Washington State's Damon Jones will start his Philles journey 44 years after his grandfather, former 76ers center Darrall Imhoff, played his final game.

Damon Jones' phone buzzed Wednesday afternoon shortly after he was drafted by the Phillies. It was his grandfather — former 76ers center Darrall Imhoff — welcoming another professional into the family.

"He said now we have two pros in the family," said Jones, a lefthanded pitcher from Washington State selected by the Phils in the 18th round as the three-day Major League Baseball draft concluded. "That was a good call to get."

Jones had a 4.72 ERA in 682/3 innings this season at Washington State. He drew the Phillies' interest with his ability to pair his fastball with three breaking pitches: a curveball, a slider, and a change-up. Jones expects to sign quickly with the Phillies. He'll likely find out next week where his professional career will begin. And his journey will start 44 years after his grandfather played his final game.

"It makes me wish I could've seen him," Jones said. "It makes me wish I could've watched him play."

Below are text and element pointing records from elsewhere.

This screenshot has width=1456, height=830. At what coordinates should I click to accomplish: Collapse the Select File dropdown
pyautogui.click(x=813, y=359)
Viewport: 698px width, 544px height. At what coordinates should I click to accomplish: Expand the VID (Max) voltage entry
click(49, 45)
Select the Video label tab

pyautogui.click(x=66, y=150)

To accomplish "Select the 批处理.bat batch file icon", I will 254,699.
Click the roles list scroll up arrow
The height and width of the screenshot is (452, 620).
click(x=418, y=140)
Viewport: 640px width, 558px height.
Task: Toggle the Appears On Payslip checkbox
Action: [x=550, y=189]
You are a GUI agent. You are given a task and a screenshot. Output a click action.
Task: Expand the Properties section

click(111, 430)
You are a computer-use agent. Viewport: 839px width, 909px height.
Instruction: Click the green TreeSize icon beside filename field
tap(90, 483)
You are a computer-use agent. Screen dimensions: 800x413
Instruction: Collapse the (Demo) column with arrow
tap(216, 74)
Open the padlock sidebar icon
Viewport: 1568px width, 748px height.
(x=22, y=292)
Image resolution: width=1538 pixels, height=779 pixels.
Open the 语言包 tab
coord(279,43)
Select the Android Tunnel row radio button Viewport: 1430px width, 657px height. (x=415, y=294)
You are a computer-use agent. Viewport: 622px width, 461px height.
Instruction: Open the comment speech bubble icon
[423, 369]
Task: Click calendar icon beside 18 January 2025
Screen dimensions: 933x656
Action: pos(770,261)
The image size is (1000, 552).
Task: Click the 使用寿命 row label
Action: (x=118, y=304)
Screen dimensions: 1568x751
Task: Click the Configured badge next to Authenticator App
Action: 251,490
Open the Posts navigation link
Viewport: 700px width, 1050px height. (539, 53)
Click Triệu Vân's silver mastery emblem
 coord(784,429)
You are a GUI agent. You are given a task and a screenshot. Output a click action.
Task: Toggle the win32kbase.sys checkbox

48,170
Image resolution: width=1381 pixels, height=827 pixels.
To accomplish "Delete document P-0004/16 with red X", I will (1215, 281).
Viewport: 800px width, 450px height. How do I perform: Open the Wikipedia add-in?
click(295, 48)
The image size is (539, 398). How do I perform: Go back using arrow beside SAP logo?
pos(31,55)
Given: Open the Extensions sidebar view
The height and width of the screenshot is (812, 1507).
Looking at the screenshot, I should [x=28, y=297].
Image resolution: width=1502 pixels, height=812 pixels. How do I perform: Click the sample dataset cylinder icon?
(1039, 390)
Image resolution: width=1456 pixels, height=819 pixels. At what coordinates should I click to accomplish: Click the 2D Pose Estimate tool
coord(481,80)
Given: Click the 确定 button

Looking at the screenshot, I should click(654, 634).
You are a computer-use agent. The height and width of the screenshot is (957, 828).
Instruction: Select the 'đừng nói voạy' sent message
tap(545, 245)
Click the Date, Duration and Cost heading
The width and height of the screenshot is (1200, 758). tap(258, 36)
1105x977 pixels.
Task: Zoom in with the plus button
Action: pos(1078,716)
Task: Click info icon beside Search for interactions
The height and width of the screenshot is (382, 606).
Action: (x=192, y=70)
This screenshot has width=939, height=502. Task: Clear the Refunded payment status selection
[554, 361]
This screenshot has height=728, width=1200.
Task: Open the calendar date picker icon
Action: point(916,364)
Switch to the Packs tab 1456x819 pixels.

Imhoff, whom the Knicks drafted in 1960 with the No. 3 pick, was traded to the Sixers in 1968 as part of the deal that sent Wilt Chamberlain to the Lakers. Imhoff won a gold medal at the 1960 Rome Olympics and was an all-star with L.A. in 1967. He matched up against Bill Russell and Kareem Abdul-Jabbar, and guarded Chamberlain in Wilt's 100-point game.

Imhoff played two seasons with the Sixers, lived in Berwyn, and roomed on the road with Billy Cunningham.

"It was a great team that I became a part of," Imhoff, 78, said from Oregon. "Chet Walker, and Johnny Green, and Billy Cunningham, and Luke Jackson, and Matt Guokas. It was just a great group. We had a great time. Billy C was a super guy and great player. Philly was a great experience for me and my family. I really miss it. I loved the area. Great fans, too. They were very knowledgeable."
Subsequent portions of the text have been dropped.